On my long-run days, or even when I’m going for a quick three miles, I get bored pretty quickly. I’ve tried to run with other people, but as my days of cross country have shown, I usually talk so much I get out of breath and have to stop and walk. Music works for a bit, but I just end up tuning it out after a while.
For this reason, I’ve decided to put together a compilation of what I do to keep myself occupied while I’m out and about for an hour and a half. So basically, I’ve provided my internal monologue running from 75th street to Shawnee Mission Parkway and back. You’re welcome.
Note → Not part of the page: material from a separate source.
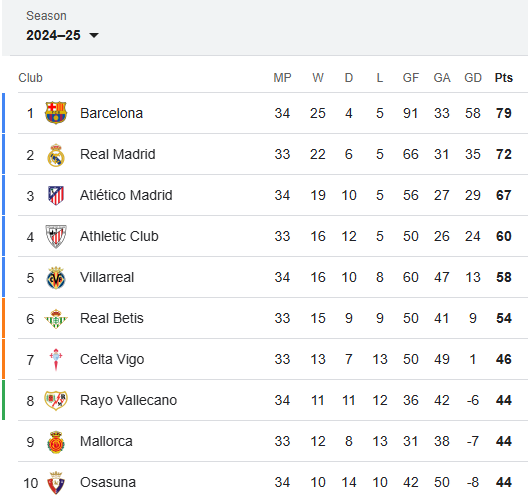This screenshot has width=528, height=497.
Task: Click the Athletic Club crest
Action: [x=56, y=236]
This is usually when I set my pace and just get comfortable. I shake my arms and legs out and jog a little faster than I normally would–mainly to prevent myself from freezing to death. I’ve gotten into the horrible habit of wearing my “lucky” running tights, which are like two sizes too big. I spend the solid first nine minutes of my run tugging them up, which is extremely annoying, but it beats thinking of what’s to come.
Now that I’m in my actual pace, I’ve slowed down substantially. Bicyclists are passing me. Moms with jog strollers are passing me, Old ladies are passing me. I’ll just kind of give them a sheepish smile and keep on going. They’re probably only going like two and a half miles. I’m running seven. I’m still pretty fresh into my run, so this is the part where I’ll try something stupid, like going way out of my route just to jog past a place I know has reflective windows to check myself out. I’ll regret that later.
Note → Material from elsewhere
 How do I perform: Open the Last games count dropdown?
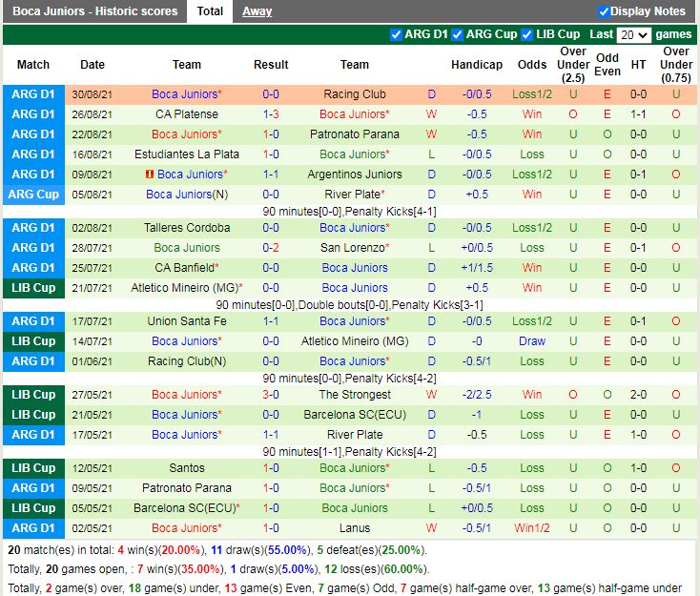coord(634,35)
I’ve just passed Indian Hills Middle School. I’m instantly plagued with memories from eighth grade, every single bad choice I made in that building comes flooding back to me. I speed up to make myself aware of how much pain I’m in, so I can focus on that instead. There’s an old guy walking really slowly in front of me. I’m too awkward to say anything, so I just kind of hope he’ll hear my footsteps and move out of my way. He doesn’t. When I pass him, he jumps in surprise and nearly falls into the street. I spend the rest of the third mile feeling awful about scaring that poor old man.
I spend this mile celebrating, because it’s basically me reaching the halfway point in my seven-mile run. I pass by several of my friends’ houses, and on a whim, contemplate ding-dong-ditching them. Then, I remember that it’s seven in the morning and decide to stop procrastinating the next three miles and just get on with it.
I wipe my nose with my sleeve. It comes away bloody. I really hate blood. Oh my gosh, I’m going to die. Where am I? Oh dear, I don’t know where I am. They’re going to find my body five years and think, oh, she died from a nosebleed. What an anticlimactic way to go. I probably look like a zombie right now, what if people see me? If this was my actual marathon, I’d have a whole 21 more to go. Why am I still running?
After the blood eventually stops, I’m filled with this sense of peace and joy. First, I didn’t just bleed to death, and second, I’m a solid twenty minutes away from the end of my run. I’m already thinking of the inspirational text post I’m going to put on my Tumblr. It doesn’t even bother me when people pass me anymore. I just ran six miles and I’m still going. How do you like that? I may or may not go out of my route yet again to check out my legs in the reflective windows in the village.
I’m completely numb. I can barely feel my legs moving underneath me, but the only thing I can do is smile. I’m thinking of my dad’s face when I come in an hour and a half later with part of my face caked in blood, and tell him I ran seven miles. Christmas music blasting in my earbuds, I round the last stoplight and sprint to my house. When I stagger inside, my mom is in front of me in an instant.
“How many did you go, sweetie?” she asks me. I hold up seven fingers, and she gasps and embraces me.
I spent the rest of the day laying in bed and eating ice cream. The smile doesn’t leave my lips once. I love running.